I have not made a measurement, but I reckon the hall is about 50m x 15m (based on length of signal cable I had to run). It also has a high roof made of galvanised corrugated metal.

My concern is this: I’ve been using a pretty basic set-up (desk, 4 active speakers + mics/devices etc). If I need to expand, can I just add 2 speakers, or will the extra speakers or distance involved cause delays, or will the signal not be strong enough?

As it is, getting the EQ right has been a challenge and I feel as if I don’t have much headroom in the system.

What can I do to produce decent quality sound (vocal) while minimising feedback in a cavernous venue?

1 Answer 1


If you are using active speakers, you should be able to add speakers pretty much ad infinitum as they each provide their own amplification. Delay shouldn't be a serious concern if you are placing the speakers in the same place.

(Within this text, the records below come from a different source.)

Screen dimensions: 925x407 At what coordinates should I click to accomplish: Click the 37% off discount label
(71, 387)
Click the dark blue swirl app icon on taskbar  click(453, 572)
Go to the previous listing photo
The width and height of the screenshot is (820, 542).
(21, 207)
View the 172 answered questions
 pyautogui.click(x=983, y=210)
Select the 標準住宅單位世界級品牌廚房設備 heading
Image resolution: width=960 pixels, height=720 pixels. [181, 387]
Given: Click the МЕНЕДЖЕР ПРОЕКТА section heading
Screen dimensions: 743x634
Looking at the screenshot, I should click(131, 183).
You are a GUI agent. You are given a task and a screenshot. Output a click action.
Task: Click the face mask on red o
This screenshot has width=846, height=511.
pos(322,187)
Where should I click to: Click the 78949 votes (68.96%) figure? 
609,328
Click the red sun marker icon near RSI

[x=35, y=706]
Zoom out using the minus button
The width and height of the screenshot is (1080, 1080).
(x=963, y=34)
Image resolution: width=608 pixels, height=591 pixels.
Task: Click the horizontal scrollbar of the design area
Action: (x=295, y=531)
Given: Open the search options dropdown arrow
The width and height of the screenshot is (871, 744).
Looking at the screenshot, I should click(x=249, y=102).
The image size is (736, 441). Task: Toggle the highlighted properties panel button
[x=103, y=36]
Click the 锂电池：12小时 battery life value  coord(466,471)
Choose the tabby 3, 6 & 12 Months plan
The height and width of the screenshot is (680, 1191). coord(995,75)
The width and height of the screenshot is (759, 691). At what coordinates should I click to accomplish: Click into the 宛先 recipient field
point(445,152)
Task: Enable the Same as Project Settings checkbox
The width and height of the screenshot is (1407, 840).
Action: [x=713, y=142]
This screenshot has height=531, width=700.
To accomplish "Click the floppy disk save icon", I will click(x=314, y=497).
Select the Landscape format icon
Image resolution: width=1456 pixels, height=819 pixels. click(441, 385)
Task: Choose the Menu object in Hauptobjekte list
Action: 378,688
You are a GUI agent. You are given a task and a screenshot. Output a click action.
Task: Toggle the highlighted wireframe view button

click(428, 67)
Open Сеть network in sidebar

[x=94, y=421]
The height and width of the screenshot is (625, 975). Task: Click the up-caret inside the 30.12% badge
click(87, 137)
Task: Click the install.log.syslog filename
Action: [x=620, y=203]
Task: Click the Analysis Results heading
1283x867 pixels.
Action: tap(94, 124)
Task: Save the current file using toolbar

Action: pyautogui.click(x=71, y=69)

If you spread them out, however, then delay does become an issue. Adding digital delays to the sends to some speakers (or in line between them) is the general way to deal with this and the amount of delay is based on when the sound from the first speakers reaches the later speakers.

Given the probably marginal acoustic properties of the room, it may also be worth investing in a 31 band EQ and borrowing a RTA (real time analyzer) to run pink noise at volume and make adjustments to the 31 band EQ accordingly to give you a level starting point. Alternately, if you have the funds, you could go straight to an RTA that includes the 31 band EQ automatically.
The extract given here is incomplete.